» Task:
Set out the entries below as a numbered list, omitting any blank lines.

━━━━

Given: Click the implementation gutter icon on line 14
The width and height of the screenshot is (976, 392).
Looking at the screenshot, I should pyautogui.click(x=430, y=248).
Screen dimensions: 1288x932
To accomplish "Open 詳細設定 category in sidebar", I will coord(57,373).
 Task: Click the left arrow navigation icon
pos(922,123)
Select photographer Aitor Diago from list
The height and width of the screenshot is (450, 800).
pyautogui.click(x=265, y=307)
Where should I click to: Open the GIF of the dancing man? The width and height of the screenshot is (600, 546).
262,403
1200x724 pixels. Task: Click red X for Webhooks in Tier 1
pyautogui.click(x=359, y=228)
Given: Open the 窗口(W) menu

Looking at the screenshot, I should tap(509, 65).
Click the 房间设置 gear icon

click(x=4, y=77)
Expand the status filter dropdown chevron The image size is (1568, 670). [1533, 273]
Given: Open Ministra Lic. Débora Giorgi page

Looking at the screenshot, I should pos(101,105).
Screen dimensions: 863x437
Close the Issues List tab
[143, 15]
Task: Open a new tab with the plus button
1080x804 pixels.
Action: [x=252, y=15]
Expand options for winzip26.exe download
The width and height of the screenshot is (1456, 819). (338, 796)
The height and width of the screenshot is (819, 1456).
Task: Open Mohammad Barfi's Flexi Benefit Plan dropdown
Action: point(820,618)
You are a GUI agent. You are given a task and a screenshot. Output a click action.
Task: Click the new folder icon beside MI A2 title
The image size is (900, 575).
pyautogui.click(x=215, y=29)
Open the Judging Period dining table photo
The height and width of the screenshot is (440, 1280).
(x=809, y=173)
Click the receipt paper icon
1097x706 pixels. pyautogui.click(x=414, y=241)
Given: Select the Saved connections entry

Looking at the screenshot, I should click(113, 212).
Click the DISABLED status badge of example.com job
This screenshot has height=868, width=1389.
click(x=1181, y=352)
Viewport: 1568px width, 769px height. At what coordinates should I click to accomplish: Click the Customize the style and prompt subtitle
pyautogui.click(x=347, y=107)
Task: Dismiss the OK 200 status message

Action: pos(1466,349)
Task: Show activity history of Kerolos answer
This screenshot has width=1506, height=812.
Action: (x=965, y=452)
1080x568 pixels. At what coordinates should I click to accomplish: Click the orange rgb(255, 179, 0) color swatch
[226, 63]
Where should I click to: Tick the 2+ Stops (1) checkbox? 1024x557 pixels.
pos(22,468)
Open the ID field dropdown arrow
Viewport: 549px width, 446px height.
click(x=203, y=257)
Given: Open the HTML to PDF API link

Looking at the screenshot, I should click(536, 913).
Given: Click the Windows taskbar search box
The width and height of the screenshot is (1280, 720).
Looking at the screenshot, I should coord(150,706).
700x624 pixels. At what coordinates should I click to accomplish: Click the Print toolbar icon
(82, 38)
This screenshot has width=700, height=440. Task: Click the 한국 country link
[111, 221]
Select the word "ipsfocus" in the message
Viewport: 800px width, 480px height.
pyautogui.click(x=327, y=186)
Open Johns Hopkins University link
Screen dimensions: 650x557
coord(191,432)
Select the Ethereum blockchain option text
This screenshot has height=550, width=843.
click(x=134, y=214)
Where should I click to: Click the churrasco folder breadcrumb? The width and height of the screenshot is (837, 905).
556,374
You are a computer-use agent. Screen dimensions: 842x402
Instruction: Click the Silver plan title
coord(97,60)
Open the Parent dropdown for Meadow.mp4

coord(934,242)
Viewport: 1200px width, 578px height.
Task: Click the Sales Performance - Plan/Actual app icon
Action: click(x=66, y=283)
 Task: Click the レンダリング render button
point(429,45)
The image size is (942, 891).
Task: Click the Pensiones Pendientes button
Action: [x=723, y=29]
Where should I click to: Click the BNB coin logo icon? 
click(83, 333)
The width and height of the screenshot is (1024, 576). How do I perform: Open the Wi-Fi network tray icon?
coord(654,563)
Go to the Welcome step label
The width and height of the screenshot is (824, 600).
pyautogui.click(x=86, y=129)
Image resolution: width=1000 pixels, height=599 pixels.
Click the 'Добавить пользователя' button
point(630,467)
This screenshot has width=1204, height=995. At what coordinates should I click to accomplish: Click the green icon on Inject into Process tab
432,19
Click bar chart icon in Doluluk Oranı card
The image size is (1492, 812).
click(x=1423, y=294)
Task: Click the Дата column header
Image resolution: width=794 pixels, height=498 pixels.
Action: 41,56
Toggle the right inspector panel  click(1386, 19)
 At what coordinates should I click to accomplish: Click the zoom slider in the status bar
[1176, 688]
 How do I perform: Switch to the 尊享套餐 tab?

━━━━

» Exercise result:
1. Given: Click the implementation gutter icon on line 14
2. The width and height of the screenshot is (976, 392).
3. Looking at the screenshot, I should pyautogui.click(x=430, y=248).
4. Screen dimensions: 1288x932
5. To accomplish "Open 詳細設定 category in sidebar", I will coord(57,373).
6.  Task: Click the left arrow navigation icon
7. pos(922,123)
8. Select photographer Aitor Diago from list
9. The height and width of the screenshot is (450, 800).
10. pyautogui.click(x=265, y=307)
11. Where should I click to: Open the GIF of the dancing man? The width and height of the screenshot is (600, 546).
12. 262,403
13. 1200x724 pixels. Task: Click red X for Webhooks in Tier 1
14. pyautogui.click(x=359, y=228)
15. Given: Open the 窗口(W) menu
16. Looking at the screenshot, I should tap(509, 65).
17. Click the 房间设置 gear icon
18. click(x=4, y=77)
19. Expand the status filter dropdown chevron The image size is (1568, 670). [1533, 273]
20. Given: Open Ministra Lic. Débora Giorgi page
21. Looking at the screenshot, I should pos(101,105).
22. Screen dimensions: 863x437
23. Close the Issues List tab
24. [143, 15]
25. Task: Open a new tab with the plus button
26. 1080x804 pixels.
27. Action: [x=252, y=15]
28. Expand options for winzip26.exe download
29. The width and height of the screenshot is (1456, 819). (338, 796)
30. The height and width of the screenshot is (819, 1456).
31. Task: Open Mohammad Barfi's Flexi Benefit Plan dropdown
32. Action: point(820,618)
33. You are a GUI agent. You are given a task and a screenshot. Output a click action.
34. Task: Click the new folder icon beside MI A2 title
35. The image size is (900, 575).
36. pyautogui.click(x=215, y=29)
37. Open the Judging Period dining table photo
38. The height and width of the screenshot is (440, 1280).
39. (x=809, y=173)
40. Click the receipt paper icon
41. 1097x706 pixels. pyautogui.click(x=414, y=241)
42. Given: Select the Saved connections entry
43. Looking at the screenshot, I should click(113, 212).
44. Click the DISABLED status badge of example.com job
45. This screenshot has height=868, width=1389.
46. click(x=1181, y=352)
47. Viewport: 1568px width, 769px height. At what coordinates should I click to accomplish: Click the Customize the style and prompt subtitle
48. pyautogui.click(x=347, y=107)
49. Task: Dismiss the OK 200 status message
50. Action: pos(1466,349)
51. Task: Show activity history of Kerolos answer
52. This screenshot has width=1506, height=812.
53. Action: (x=965, y=452)
54. 1080x568 pixels. At what coordinates should I click to accomplish: Click the orange rgb(255, 179, 0) color swatch
55. [226, 63]
56. Where should I click to: Tick the 2+ Stops (1) checkbox? 1024x557 pixels.
57. pos(22,468)
58. Open the ID field dropdown arrow
59. Viewport: 549px width, 446px height.
60. click(x=203, y=257)
61. Given: Open the HTML to PDF API link
62. Looking at the screenshot, I should click(536, 913).
63. Given: Click the Windows taskbar search box
64. The width and height of the screenshot is (1280, 720).
65. Looking at the screenshot, I should coord(150,706).
66. 700x624 pixels. At what coordinates should I click to accomplish: Click the Print toolbar icon
67. (82, 38)
68. This screenshot has width=700, height=440. Task: Click the 한국 country link
69. [111, 221]
70. Select the word "ipsfocus" in the message
71. Viewport: 800px width, 480px height.
72. pyautogui.click(x=327, y=186)
73. Open Johns Hopkins University link
74. Screen dimensions: 650x557
75. coord(191,432)
76. Select the Ethereum blockchain option text
77. This screenshot has height=550, width=843.
78. click(x=134, y=214)
79. Where should I click to: Click the churrasco folder breadcrumb? The width and height of the screenshot is (837, 905).
80. 556,374
81. You are a computer-use agent. Screen dimensions: 842x402
82. Instruction: Click the Silver plan title
83. coord(97,60)
84. Open the Parent dropdown for Meadow.mp4
85. coord(934,242)
86. Viewport: 1200px width, 578px height.
87. Task: Click the Sales Performance - Plan/Actual app icon
88. Action: click(x=66, y=283)
89.  Task: Click the レンダリング render button
90. point(429,45)
91. The image size is (942, 891).
92. Task: Click the Pensiones Pendientes button
93. Action: [x=723, y=29]
94. Where should I click to: Click the BNB coin logo icon? 
95. click(83, 333)
96. The width and height of the screenshot is (1024, 576). How do I perform: Open the Wi-Fi network tray icon?
97. coord(654,563)
98. Go to the Welcome step label
99. The width and height of the screenshot is (824, 600).
100. pyautogui.click(x=86, y=129)
101. Image resolution: width=1000 pixels, height=599 pixels.
102. Click the 'Добавить пользователя' button
103. point(630,467)
104. This screenshot has width=1204, height=995. At what coordinates should I click to accomplish: Click the green icon on Inject into Process tab
105. 432,19
106. Click bar chart icon in Doluluk Oranı card
107. The image size is (1492, 812).
108. click(x=1423, y=294)
109. Task: Click the Дата column header
110. Image resolution: width=794 pixels, height=498 pixels.
111. Action: 41,56
112. Toggle the right inspector panel  click(1386, 19)
113.  At what coordinates should I click to accomplish: Click the zoom slider in the status bar
114. [1176, 688]
115.  How do I perform: Switch to the 尊享套餐 tab?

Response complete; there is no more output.